The TREASORES (Transparent Electrodes for Large Area Large Scale Production of Organic Optoelectronic Devices) project, which was funded with €9 million from the European Commission and €6 million from partners in the consortium involved, has developed and scaled up production processes for several new transparent electrode and barrier materials for use in the next generation of flexible optoelectronics. Three of these electrodes-on-flexible substrates that use carbon nanotubes, metal fibres or thin silver are already being produced commercially, or expected to be this year.
The new electrodes have been tested with several types of optoelectronic devices using rolls of more than 100m in length, and found to be especially suitable for next-generation light sources and solar cells.
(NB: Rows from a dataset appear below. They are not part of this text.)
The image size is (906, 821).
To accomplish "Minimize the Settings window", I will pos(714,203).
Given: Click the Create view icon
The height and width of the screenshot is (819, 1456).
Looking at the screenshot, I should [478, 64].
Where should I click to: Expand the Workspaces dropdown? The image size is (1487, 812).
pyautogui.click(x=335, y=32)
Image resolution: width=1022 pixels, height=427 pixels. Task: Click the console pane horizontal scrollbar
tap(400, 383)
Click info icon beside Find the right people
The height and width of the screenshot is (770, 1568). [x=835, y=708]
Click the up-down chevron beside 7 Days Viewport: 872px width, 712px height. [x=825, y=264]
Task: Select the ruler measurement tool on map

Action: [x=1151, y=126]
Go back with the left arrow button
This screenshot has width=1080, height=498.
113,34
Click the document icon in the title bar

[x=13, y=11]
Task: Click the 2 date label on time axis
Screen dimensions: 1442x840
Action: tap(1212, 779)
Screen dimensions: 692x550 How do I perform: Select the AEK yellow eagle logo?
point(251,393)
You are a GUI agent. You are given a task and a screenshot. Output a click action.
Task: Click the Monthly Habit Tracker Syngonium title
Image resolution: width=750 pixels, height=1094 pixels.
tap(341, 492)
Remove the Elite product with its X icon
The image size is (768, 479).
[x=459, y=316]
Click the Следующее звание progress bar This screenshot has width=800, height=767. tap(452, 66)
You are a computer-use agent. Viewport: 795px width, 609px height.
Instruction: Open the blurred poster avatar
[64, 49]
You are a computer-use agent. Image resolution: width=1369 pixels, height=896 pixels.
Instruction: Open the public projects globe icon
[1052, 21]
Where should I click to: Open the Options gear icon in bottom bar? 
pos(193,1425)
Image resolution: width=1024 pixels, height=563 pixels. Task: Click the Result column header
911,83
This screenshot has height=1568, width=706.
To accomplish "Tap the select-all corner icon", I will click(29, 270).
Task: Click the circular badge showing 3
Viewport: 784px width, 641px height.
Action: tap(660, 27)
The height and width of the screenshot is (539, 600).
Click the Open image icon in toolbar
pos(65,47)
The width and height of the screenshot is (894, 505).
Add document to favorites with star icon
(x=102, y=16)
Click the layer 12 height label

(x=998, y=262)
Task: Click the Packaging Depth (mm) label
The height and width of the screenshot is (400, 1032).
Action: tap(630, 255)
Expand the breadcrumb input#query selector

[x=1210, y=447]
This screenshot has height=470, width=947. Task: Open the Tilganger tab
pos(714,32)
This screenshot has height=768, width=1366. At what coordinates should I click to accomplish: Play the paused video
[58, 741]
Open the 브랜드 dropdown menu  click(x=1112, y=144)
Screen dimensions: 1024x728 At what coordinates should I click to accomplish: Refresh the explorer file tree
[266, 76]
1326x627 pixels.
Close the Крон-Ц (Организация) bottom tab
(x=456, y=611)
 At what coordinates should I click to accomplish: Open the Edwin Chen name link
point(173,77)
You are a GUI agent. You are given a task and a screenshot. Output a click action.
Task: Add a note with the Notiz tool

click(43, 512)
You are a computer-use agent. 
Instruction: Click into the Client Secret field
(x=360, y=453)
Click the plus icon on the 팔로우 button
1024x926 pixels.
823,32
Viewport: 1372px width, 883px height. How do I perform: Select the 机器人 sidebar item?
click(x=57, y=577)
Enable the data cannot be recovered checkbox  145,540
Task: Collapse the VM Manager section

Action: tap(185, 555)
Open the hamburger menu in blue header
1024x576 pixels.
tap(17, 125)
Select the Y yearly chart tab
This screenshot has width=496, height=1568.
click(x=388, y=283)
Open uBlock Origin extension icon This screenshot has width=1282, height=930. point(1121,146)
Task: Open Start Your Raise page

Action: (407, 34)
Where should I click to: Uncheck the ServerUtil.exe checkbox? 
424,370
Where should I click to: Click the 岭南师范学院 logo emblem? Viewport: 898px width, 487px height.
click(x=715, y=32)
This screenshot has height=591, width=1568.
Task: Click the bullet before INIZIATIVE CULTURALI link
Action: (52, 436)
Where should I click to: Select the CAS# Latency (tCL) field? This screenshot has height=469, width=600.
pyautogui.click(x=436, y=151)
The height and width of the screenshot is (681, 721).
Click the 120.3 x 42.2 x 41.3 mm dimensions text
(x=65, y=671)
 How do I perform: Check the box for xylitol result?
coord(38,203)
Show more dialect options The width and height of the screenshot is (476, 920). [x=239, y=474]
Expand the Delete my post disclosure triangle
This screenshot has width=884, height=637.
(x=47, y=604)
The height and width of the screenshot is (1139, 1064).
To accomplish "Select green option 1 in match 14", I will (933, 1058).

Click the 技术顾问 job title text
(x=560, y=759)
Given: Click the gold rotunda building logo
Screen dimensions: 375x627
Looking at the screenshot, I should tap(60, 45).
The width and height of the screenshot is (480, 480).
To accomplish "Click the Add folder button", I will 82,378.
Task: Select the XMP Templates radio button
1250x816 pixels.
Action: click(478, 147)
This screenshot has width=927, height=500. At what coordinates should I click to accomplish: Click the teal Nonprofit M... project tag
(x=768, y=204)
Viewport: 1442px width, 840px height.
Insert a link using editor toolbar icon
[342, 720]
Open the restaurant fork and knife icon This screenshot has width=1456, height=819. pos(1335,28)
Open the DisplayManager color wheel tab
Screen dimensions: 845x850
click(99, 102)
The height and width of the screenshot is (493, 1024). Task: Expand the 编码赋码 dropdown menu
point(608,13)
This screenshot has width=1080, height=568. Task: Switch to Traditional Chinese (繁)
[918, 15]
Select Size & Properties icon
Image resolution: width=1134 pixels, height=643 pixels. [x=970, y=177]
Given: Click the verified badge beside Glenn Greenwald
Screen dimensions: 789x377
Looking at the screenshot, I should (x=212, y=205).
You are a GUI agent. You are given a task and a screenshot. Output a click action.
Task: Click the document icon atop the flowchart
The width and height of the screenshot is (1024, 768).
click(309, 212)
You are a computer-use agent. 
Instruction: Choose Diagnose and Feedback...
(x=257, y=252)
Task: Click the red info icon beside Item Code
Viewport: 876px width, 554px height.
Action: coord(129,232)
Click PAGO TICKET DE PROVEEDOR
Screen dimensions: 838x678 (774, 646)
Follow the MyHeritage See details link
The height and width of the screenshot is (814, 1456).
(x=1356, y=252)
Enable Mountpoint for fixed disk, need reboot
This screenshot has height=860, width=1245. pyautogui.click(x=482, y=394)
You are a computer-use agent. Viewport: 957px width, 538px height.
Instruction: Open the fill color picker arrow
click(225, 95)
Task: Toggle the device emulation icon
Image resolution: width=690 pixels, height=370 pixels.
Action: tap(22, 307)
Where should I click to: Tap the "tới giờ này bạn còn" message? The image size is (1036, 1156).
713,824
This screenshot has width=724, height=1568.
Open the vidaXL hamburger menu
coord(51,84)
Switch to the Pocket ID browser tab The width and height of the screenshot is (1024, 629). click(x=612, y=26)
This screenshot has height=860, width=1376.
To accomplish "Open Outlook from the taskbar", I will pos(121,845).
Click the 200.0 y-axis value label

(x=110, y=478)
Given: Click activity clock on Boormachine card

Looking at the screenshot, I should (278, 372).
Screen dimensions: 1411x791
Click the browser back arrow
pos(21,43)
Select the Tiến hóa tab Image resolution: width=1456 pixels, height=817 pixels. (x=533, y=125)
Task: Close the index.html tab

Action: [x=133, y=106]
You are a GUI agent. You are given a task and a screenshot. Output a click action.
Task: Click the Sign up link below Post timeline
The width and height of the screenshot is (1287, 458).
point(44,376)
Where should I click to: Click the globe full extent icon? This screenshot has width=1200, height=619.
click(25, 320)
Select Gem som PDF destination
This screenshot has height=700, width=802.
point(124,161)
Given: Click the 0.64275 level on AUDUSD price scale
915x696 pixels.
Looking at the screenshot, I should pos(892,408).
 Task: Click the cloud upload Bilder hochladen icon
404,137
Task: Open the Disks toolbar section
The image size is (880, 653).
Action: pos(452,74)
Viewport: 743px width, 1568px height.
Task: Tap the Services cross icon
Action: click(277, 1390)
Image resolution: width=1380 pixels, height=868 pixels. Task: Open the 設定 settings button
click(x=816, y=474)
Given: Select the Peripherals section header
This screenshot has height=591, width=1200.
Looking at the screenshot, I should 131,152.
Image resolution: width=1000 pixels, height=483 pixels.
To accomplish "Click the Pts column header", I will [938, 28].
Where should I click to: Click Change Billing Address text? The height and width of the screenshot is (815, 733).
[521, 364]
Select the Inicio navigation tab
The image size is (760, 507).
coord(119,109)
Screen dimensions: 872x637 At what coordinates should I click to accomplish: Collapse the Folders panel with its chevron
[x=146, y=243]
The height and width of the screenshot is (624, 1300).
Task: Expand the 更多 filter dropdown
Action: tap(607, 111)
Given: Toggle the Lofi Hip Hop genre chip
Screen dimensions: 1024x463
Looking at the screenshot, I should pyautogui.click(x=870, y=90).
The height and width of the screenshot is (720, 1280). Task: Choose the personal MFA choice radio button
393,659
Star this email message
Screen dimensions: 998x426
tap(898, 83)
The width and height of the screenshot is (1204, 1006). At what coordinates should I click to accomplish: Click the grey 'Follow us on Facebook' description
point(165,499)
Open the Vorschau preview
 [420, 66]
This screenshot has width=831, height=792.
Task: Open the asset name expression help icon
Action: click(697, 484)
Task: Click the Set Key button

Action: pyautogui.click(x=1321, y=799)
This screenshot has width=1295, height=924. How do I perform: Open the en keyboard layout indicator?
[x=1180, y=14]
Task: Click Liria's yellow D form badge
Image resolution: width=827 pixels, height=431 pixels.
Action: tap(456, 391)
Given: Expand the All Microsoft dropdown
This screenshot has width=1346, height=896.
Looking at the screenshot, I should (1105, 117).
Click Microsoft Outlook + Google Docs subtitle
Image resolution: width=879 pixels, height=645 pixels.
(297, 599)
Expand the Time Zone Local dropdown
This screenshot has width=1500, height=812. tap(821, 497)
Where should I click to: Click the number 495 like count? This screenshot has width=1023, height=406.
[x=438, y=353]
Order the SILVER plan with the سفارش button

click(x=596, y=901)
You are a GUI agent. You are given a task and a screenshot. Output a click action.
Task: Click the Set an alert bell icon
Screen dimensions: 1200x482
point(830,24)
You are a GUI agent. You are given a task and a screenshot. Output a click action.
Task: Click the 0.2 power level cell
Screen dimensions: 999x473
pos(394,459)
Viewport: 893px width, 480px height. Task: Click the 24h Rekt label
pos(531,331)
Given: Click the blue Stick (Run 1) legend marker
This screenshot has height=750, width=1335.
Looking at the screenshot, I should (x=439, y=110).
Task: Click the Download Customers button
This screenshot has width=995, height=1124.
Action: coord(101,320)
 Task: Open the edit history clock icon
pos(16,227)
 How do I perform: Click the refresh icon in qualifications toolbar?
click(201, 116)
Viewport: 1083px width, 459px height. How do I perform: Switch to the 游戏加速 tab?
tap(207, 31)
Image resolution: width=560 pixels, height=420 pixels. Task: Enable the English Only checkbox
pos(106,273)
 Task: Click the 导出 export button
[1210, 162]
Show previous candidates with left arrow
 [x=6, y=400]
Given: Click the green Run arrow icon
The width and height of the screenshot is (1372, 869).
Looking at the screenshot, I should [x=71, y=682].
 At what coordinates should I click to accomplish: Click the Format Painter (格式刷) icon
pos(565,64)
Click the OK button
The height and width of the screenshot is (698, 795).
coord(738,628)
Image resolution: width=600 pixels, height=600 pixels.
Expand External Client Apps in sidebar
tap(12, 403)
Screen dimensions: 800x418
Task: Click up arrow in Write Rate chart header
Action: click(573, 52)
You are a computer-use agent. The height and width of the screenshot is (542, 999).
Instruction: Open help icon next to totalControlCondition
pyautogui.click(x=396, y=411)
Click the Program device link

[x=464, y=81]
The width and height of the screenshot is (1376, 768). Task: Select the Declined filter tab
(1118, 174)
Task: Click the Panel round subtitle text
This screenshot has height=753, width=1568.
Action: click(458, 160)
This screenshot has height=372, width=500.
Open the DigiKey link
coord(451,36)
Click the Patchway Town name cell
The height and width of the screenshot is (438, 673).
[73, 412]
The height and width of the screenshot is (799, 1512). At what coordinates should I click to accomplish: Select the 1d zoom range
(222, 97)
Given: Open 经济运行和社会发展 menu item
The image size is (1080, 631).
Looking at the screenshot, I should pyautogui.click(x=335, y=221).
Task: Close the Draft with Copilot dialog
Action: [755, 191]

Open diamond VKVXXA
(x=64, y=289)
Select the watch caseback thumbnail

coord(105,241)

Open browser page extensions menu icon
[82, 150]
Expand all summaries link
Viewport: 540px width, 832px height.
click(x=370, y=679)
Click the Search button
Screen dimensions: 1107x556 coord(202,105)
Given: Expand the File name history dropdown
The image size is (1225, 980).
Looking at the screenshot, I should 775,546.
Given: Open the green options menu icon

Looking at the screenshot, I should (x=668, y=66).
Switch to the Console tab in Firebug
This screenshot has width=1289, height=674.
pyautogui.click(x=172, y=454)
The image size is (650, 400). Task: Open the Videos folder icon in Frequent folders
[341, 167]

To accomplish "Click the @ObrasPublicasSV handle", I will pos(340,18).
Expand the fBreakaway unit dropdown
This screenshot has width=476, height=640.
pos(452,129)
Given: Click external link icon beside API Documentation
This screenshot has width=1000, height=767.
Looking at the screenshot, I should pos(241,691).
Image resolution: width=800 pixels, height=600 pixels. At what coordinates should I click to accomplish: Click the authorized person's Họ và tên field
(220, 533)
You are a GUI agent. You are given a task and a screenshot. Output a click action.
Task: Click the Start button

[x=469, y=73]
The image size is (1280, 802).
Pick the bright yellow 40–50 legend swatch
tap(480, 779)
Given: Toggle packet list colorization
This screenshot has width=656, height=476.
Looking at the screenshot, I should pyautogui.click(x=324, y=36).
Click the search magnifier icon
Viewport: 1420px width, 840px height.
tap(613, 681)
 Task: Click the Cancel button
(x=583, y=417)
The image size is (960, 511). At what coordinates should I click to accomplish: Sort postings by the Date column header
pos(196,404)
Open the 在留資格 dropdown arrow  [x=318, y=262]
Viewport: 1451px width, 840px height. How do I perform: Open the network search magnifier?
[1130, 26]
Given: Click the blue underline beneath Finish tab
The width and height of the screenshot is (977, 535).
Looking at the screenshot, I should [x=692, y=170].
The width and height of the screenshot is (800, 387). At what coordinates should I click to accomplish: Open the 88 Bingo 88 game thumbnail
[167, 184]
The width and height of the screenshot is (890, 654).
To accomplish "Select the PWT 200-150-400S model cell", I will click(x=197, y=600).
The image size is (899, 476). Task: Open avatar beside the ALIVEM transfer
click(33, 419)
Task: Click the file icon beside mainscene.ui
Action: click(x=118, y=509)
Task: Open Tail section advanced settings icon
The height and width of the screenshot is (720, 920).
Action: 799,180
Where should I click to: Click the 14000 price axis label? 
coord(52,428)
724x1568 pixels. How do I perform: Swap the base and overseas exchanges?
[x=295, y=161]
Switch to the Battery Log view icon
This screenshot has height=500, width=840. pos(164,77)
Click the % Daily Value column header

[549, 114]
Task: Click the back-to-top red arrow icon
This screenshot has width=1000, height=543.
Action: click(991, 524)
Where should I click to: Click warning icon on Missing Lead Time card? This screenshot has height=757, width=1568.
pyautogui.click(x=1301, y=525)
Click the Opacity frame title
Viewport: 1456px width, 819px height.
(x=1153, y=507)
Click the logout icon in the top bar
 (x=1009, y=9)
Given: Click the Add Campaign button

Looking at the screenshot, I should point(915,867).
The roll of organic light-emitting diode (OLED) light sources with the project logo was made using roll-to-roll techniques at the Fraunhofer Institute for Organic Electronics, Electron Beam and Plasma Technology (Fraunhofer FEP) on a thin silver electrode developed within the project by Rowo Coating.
The advantage of roll-to-roll fabrication is a high throughput. Therefore, the cost of depreciation for the production machine is reduced accordingly. The use of lighting technology already has a long history with organic optoelectronics. OLED displays occupy about 10% of the market and will certainly progress. It is important to protect these devices from water vapour and from oxygen – a requirement that is being solved by using glass sheets. For roll-to-roll fabrication, flexible barrier layers have to be developed that are compatible with the production process.
The most important development concerns flexible electrode substrates that do not use scarce elements such as indium, and that can be produced in a continuous process on the kilometre scale. During the project, electrode roughness was minimised, making it possible to deposit optoelectronic devices such as LEDs and organic photovoltaic cells. Rolls of such electrode materials will become available on a large enough scale for partners that would like to implement this technology industrially. In the course of the project, such electrodes were also produced directly on barrier substrates, providing a combined electrode-barrier substrate – this saves using an additional polyethylene terephthalate substrate, since both barrier and electrode are combined, making the devices cheaper and more flexible.
Such processing techniques promise to make light sources and solar cells much cheaper in future, but require flexible and transparent electrodes and water-impermeable barriers – which we have also developed during the project.
The electrodes from the project are technically at least as good as those now being used – made from indium tin oxide – but will be cheaper to manufacture and do not rely on the import of indium. Because of the new electrodes, the OLED light source was homogeneous over a large area, achieving an efficiency of 25 lumens per watt – as good as the much slower sheet-to-sheet production process for equivalent devices. In the course of the project, new test methods were developed by the National Physical Laboratory in the UK to make sure that the electrodes would still work after being repeatedly bent – a test that may become a standard in the field.
One key challenge was to preserve the necessary flatness of the electrodes, even when handling and shipping samples. Even a few dust particles are detrimental to device efficiency and lifetime, so foils had to be sealed during transport. Transport was often necessary during the project, since the competences of the consortium partners were complementary. Rolls could be shipped more safely because a roll is self-protecting.
The goal was to produce materials that are roll-to-roll compatible – from barrier substrates, electrodes, active materials to the lamination of the final encapsulation form. Roll-to-roll manufacturing is the cheapest large-scale method to date.
We expect that the technologies developed in the project will be adopted almost immediately for manufacture by our partners. Several patents have been filed, and some issued, that involve these technologies.